1. 📘 Topic and Domain: The paper focuses on evaluating the reasoning capabilities of Text-Image-to-Video (TI2V) generation models, specifically their ability to internalize and apply implicit world rules beyond surface-level visual quality.
2. 💡 Previous Research and New Ideas: Building on existing video generation benchmarks that emphasize perceptual quality and temporal coherence (like VBench), this work introduces a reasoning-oriented evaluation framework with 467 human-annotated samples across eight reasoning dimensions and an automated LMM-based evaluation pipeline.
3. ❓ Problem: The paper addresses the lack of evaluation protocols for assessing whether TI2V models can reliably understand and reason over implicit world rules, as current benchmarks predominantly focus on visual fidelity rather than cognitive reasoning abilities.
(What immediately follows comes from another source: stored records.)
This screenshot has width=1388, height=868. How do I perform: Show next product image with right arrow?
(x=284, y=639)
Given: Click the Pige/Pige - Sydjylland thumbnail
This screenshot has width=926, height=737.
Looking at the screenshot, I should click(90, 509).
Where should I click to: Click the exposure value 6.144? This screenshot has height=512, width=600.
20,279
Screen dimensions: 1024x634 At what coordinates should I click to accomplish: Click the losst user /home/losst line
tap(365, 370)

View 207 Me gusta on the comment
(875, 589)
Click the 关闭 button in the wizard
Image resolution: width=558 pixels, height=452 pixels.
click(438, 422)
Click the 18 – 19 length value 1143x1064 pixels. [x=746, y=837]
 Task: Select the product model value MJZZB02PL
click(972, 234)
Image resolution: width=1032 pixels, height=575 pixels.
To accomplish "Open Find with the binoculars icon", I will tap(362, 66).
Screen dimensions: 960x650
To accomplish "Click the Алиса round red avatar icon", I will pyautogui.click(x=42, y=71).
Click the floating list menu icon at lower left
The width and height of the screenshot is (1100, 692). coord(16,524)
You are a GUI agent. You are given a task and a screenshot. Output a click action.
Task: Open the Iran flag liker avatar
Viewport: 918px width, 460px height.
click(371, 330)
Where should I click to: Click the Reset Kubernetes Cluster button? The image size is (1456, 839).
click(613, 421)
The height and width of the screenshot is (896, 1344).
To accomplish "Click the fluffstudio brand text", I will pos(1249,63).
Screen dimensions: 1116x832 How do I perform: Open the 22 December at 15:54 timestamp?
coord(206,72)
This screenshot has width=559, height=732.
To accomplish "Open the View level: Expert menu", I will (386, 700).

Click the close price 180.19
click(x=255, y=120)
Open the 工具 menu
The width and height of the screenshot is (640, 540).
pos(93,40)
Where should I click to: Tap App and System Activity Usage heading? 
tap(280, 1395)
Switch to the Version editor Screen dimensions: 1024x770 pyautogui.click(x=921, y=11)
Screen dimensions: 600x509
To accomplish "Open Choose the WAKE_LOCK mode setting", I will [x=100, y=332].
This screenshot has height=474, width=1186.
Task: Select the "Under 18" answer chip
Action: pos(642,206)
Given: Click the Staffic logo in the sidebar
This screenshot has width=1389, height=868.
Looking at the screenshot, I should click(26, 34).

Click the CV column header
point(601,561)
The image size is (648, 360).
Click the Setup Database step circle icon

4. 🛠️ Methods: The authors develop RISE-Video benchmark with four evaluation metrics (Reasoning Alignment, Temporal Consistency, Physical Rationality, Visual Quality), use GPT-5 as an automated judge with specially designed prompts, and evaluate 11 state-of-the-art TI2V models across eight reasoning categories.
5. 📊 Results and Evaluation: Experiments reveal that all models achieve low accuracy scores (best: 22.5% by Hailuo 2.3), with closed-source models outperforming open-source ones; models perform better on perceptual knowledge but struggle significantly with logical capability tasks, and the LMM-based evaluation shows strong alignment with human judgments.